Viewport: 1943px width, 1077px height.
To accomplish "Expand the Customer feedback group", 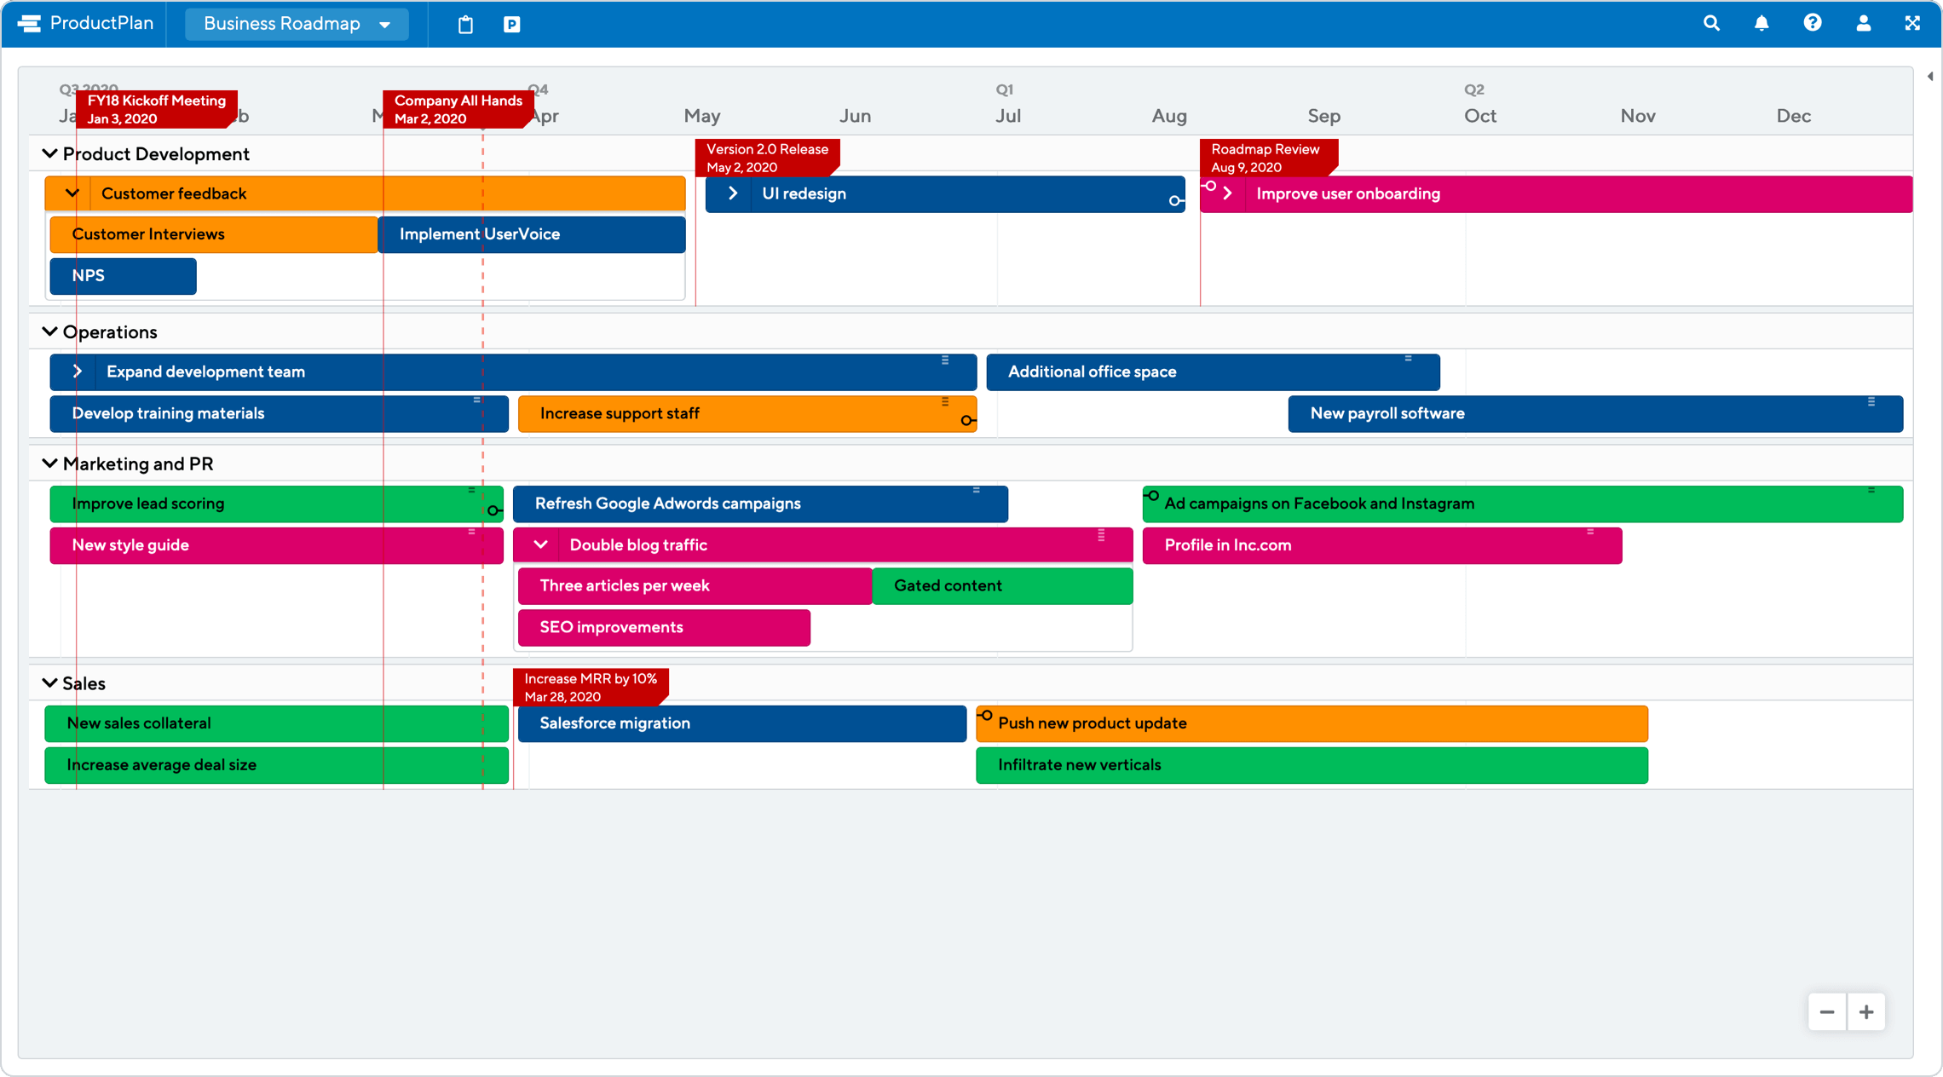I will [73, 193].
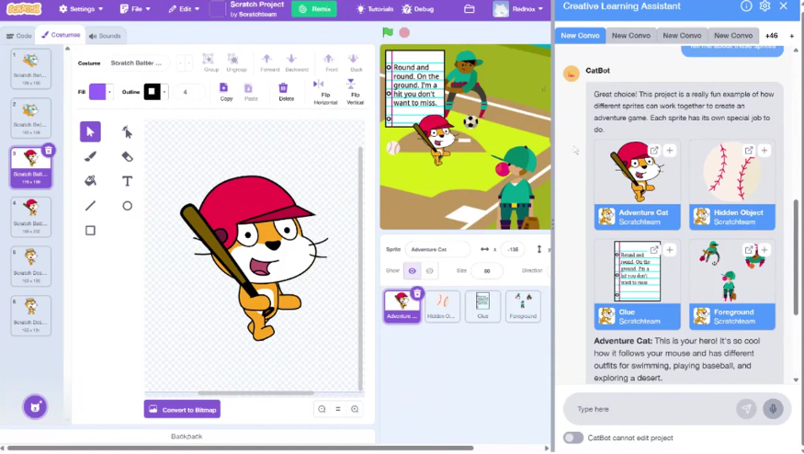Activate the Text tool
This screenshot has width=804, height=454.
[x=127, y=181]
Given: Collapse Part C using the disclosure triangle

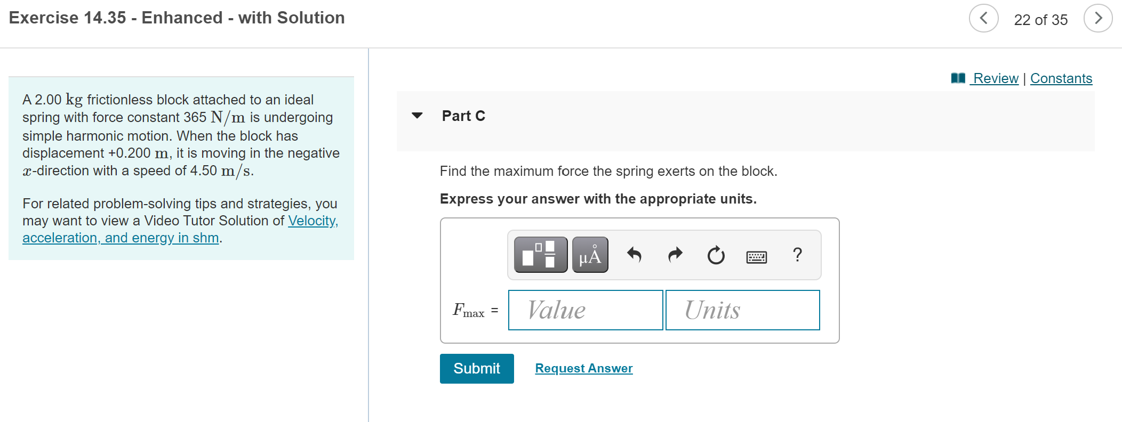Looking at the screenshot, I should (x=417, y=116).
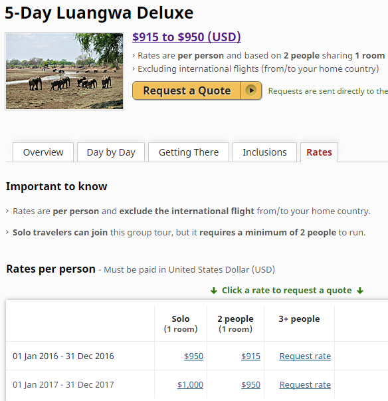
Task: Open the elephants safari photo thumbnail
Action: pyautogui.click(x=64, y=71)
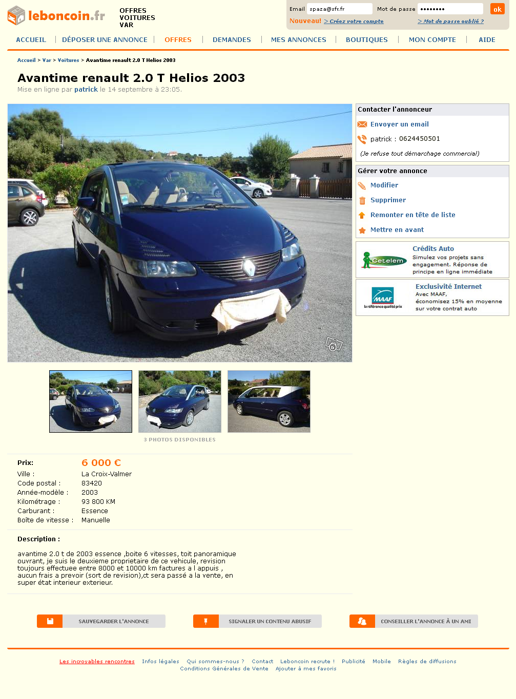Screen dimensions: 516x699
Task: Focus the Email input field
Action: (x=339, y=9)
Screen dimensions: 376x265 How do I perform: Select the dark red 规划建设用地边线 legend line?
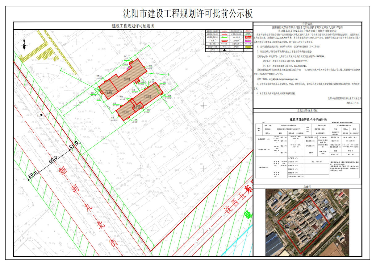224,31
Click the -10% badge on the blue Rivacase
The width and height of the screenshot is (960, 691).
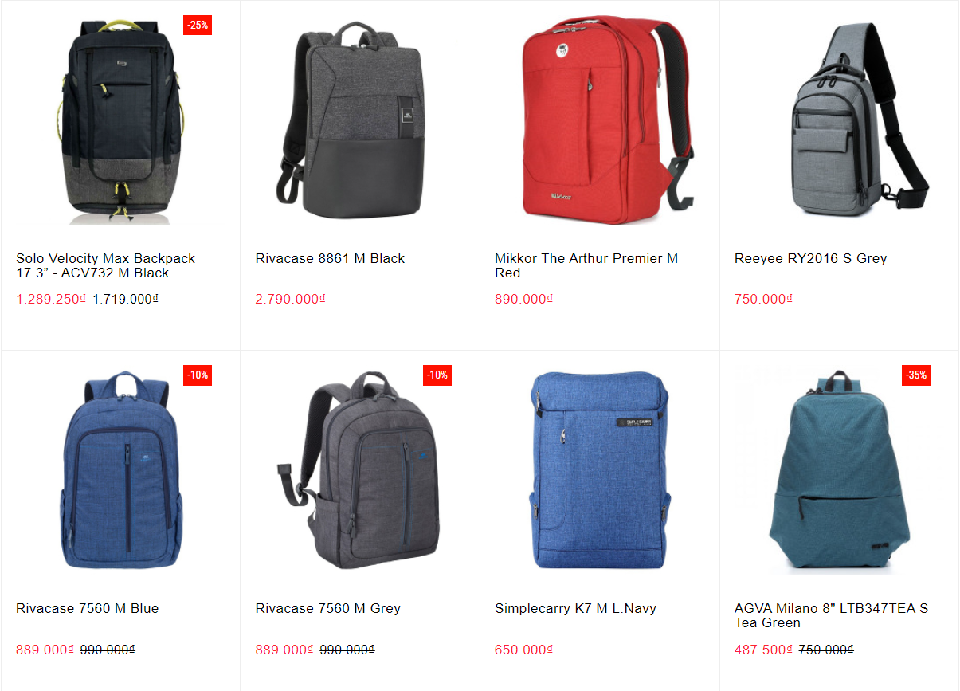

--

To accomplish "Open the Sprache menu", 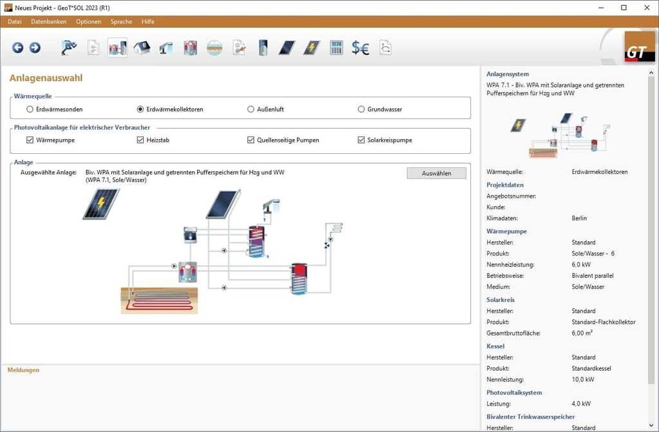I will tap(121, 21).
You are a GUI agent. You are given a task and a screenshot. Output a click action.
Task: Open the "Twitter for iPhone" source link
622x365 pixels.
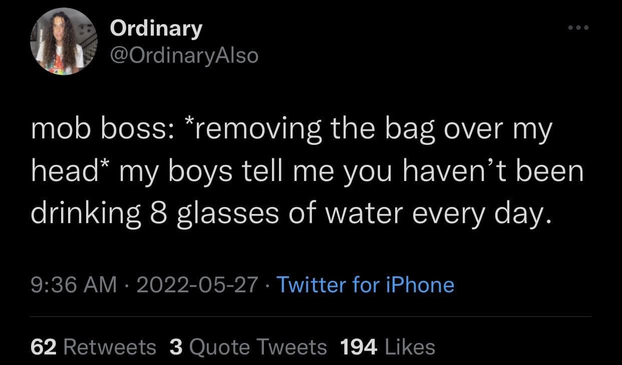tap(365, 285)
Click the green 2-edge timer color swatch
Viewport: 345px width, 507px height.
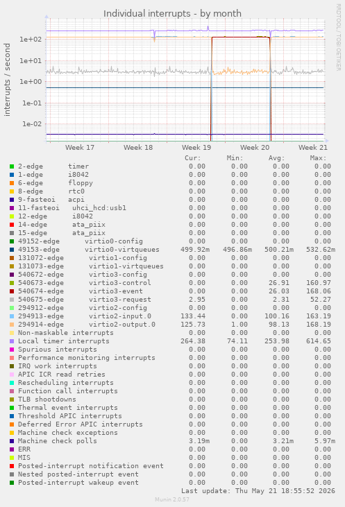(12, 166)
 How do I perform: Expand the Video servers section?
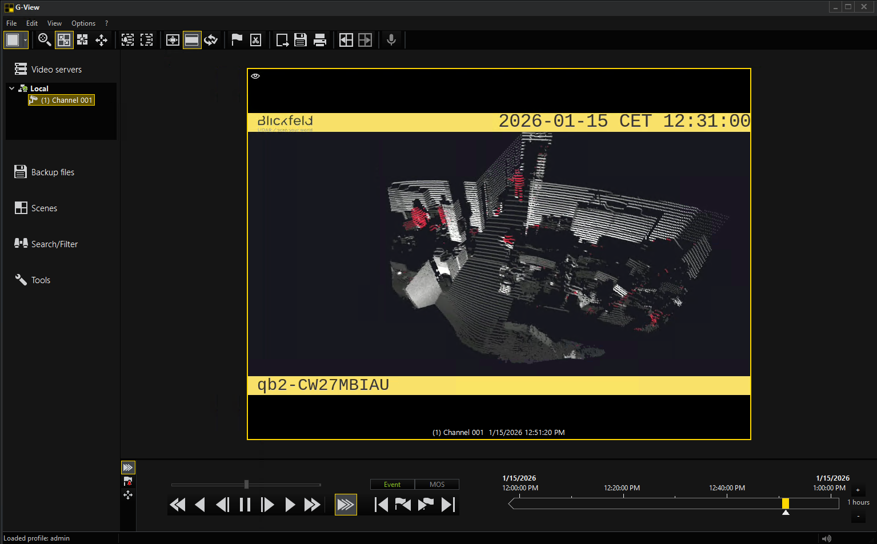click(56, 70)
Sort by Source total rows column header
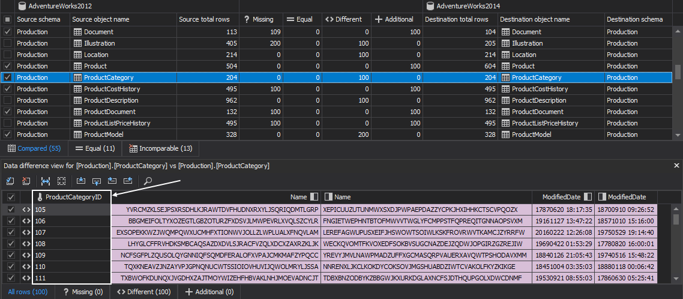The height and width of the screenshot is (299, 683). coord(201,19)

==

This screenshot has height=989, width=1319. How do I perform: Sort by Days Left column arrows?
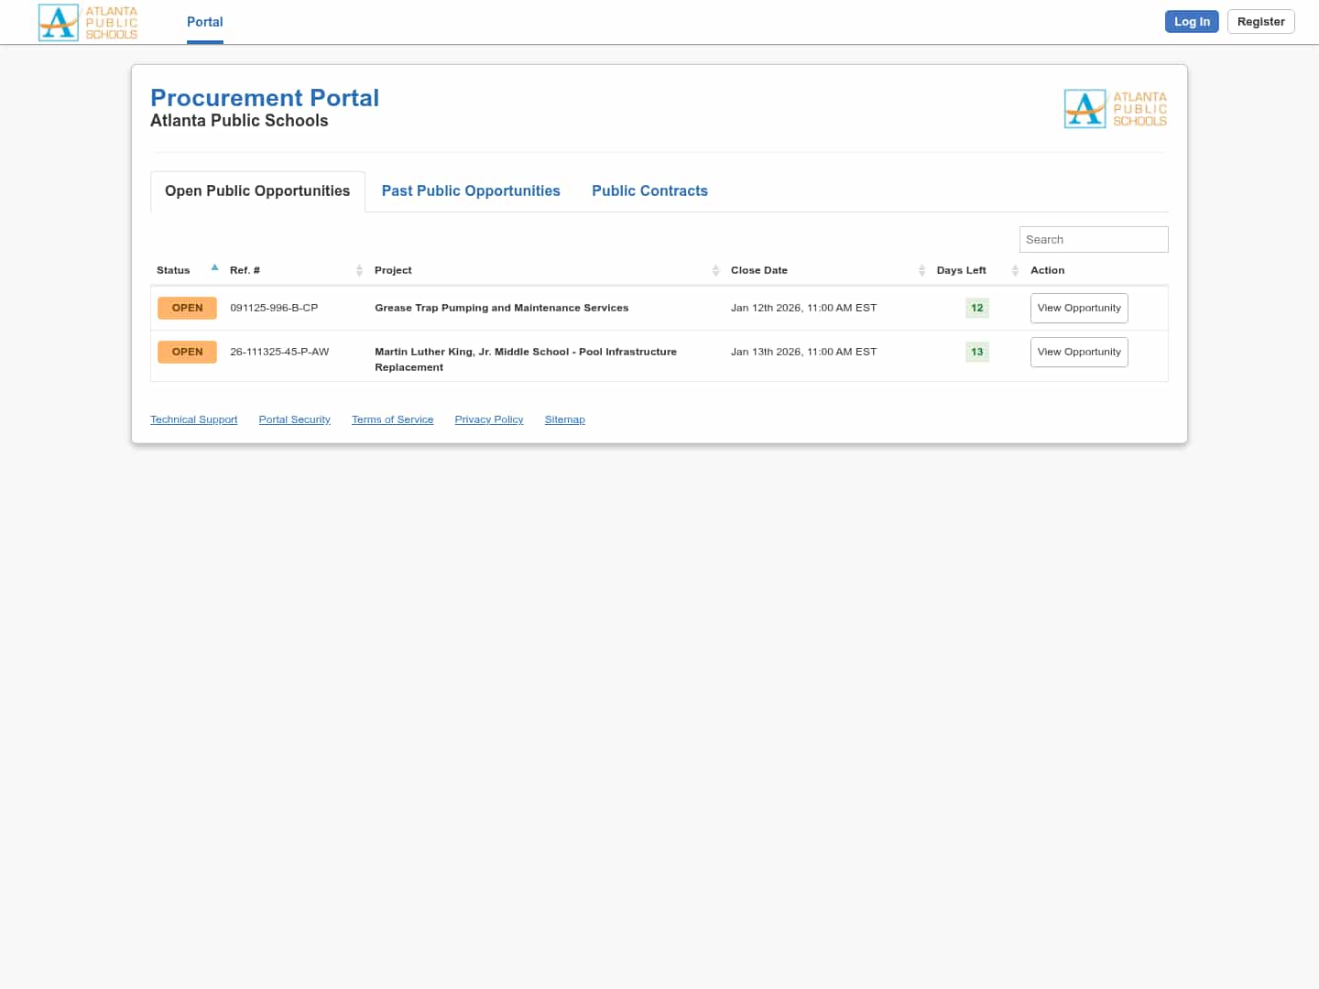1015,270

▶ _WHAT THE TASK ASKS_:
Although the records hold pictures, the copy must not; give again exactly the lines from the one with "Given: Collapse Part" through the one with "The width and".

▶ _PROBLEM SOLUTION_:
Given: Collapse Part C using the disclosure triangle

Looking at the screenshot, I should (x=417, y=116).
Task: Open the elephants safari photo thumbnail
Action: pyautogui.click(x=64, y=71)
Screen dimensions: 516x699
Task: Focus the Email input field
Action: (x=339, y=9)
Screen dimensions: 376x265 How do I perform: Select the dark red 规划建设用地边线 legend line?
224,31
Click the -10% badge on the blue Rivacase
The width and height of the screenshot is (960, 691).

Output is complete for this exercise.